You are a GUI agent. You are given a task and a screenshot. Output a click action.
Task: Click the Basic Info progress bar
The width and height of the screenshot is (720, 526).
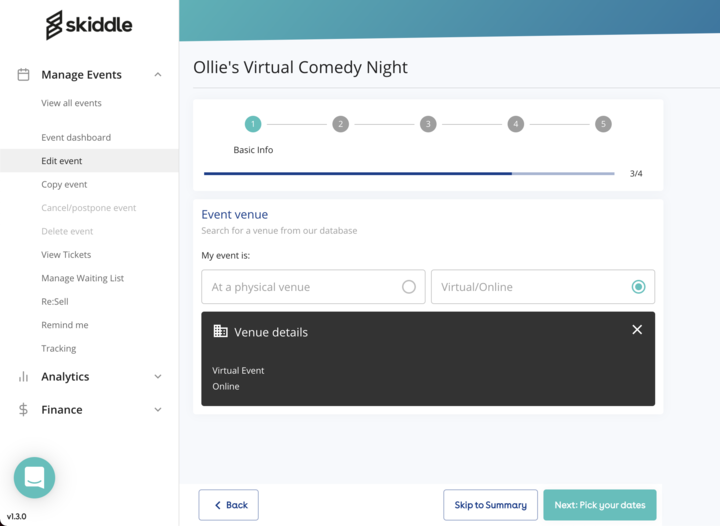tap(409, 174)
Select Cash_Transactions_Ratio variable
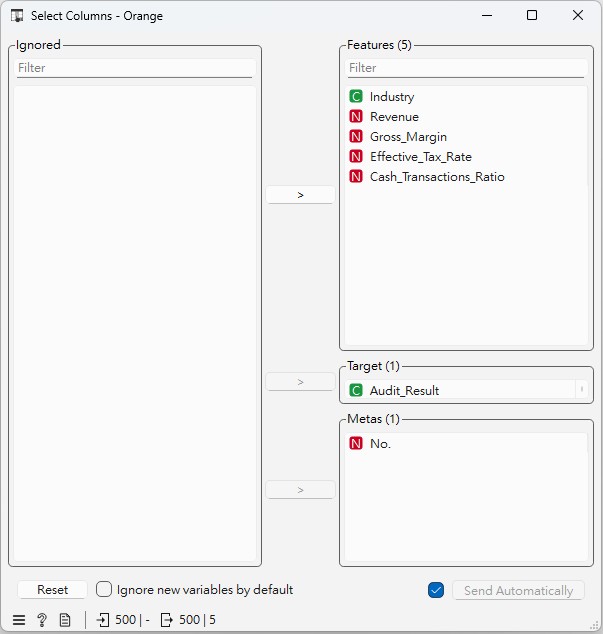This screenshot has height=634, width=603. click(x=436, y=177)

+---+

ACTIVITY:
Each entry is to be transcribed verbatim, and any picture in it is to be skipped.

WRITTEN SOLUTION:
You are a GUI agent. You are given a task and a screenshot. Output a click action.
Task: Click the Basic Info progress bar
The width and height of the screenshot is (720, 526).
tap(409, 174)
Select Cash_Transactions_Ratio variable
This screenshot has height=634, width=603. click(x=436, y=177)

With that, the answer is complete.